D’ailleurs on dit parfois aurores boréales, cela fait référence au nord, mais on peut dire aurore polaire, parce qu’il y en a en fait autour des deux pôles. Le phénomène existe aussi au sud, on parle alors d’aurores australes, mais il y a en général moins de gens pour les observer !
Ces aurores sont en général vertes, parfois rouges, et il y a également d’autres couleurs qui peuvent apparaître. Ce sont des lumières qui donnent l’impression de rideaux ondulants. Ce phénomène se produit entre 100 et 300 km d’altitude environ.
Mathieu Barthélémy lors de l'interview, au studio du RCF Isère
A quoi correspondent les couleurs observées ?
Les coloris sont assez riches, mais la couleur dominante est le vert. Il s’agit en fait d’une émission due à l’oxygène qui est dans la haute atmosphère.
En fait le soleil envoie en permanence des particules, en plus de la lumière. On appelle ça le vent solaire. Et ces particules, en arrivant près de la Terre, sont piégées par le champ magnétique terrestre et conduites vers les pôles.
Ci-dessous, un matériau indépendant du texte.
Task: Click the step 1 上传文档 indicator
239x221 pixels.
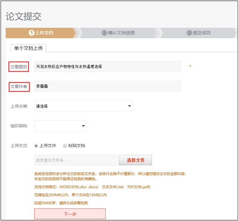Action: pos(41,33)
Les aurores sont produites sur des sortes d’ovales centrés autour des pôle magnétiques, au nord et au sud (et qui ne sont pas tout à fait équivalents aux pôles géographiques).
Ces particules viennent alors taper, exciter la haute atmosphère. L’émission lumineuse que l’on observe, c’est tout simplement la relaxation de l’atmosphère, après l’impact des particules. Ainsi ce qui produit le vert et le rouge des aurores polaires, c’est en particulier la relaxation des atomes d’oxygène de l’atmosphère. Et cet oxygène se trouve sous une forme un peu particulière. L’oxygène que l’on a au sol, on appelle ça le dioxygène, c’est en fait deux atomes d’oxygène liés l’un à l’autre. A haute altitude, pour des raisons physiques un peu particulières, ces deux atomes d’oxygène ne sont plus liés, et on les retrouve tout seul. On parle d’oxygène atomique, et c’est cet oxygène qui émet le vert et le rouge. On peut avoir d’autres couleurs, comme le violet par exemple, produit par l’azote.
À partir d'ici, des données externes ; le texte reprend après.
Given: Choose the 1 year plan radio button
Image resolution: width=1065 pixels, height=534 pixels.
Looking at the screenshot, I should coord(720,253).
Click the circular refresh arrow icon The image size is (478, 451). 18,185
Les aurores polaires dépendent-elles de l’intensité de l’activité solaire ?
Oui, il y a un lien entre l’activité solaire, l’intensité des aurores polaires, et même leur position géographique. En fait, le soleil envoie un flux continu de particules de vent solaire. Mais de temps en temps, il y a des éruptions solaires, qui font qu’il y a un gros paquet de particules qui partent d’un seul coup.
Ces particules arrivant sur Terre vont alors augmenter la quantité de particules qui entrent habituellement dans l’atmosphère. On va donc avoir des aurores plus intenses lorsque l’activité du soleil est plus forte. Et ce qui est intéressant, c’est que l’on voit l’ovale sur lequel se forment les aurores se déplacer. Il va avoir tendance à s’élargir, et à descendre vers le sud (pour la partie boréale), ou à remonter vers le nord (pour la partie australe).
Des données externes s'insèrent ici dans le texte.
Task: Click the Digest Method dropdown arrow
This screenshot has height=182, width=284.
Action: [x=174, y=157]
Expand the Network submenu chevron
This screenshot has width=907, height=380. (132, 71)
Et il y a eu un cas extrême, un événement qui s’est produit en 1859. C’est un peu notre événement de référence, qu’on appelle “événement de Carrington”, où il y a eu une éruption solaire extrêmement forte. Des aurores polaires ont été vues à Bombay par exemple, à Cuba, donc sous des latitudes tropicales ! La quasi-totalité du globe était éclairé par ces aurores polaires ! Ce sont des événements qui se produisent rarement mais par exemple l’année dernière, en 2015 au mois de mars, il y a eu une éruption solaire assez forte et des aurores ont été vues depuis la France, en Normandie et en Alsace.
Ovale auroral observé le 17 Mars 2015 (Source)
La météorologie de l'espace
Peut-on prédire l'apparition d'aurores polaires ?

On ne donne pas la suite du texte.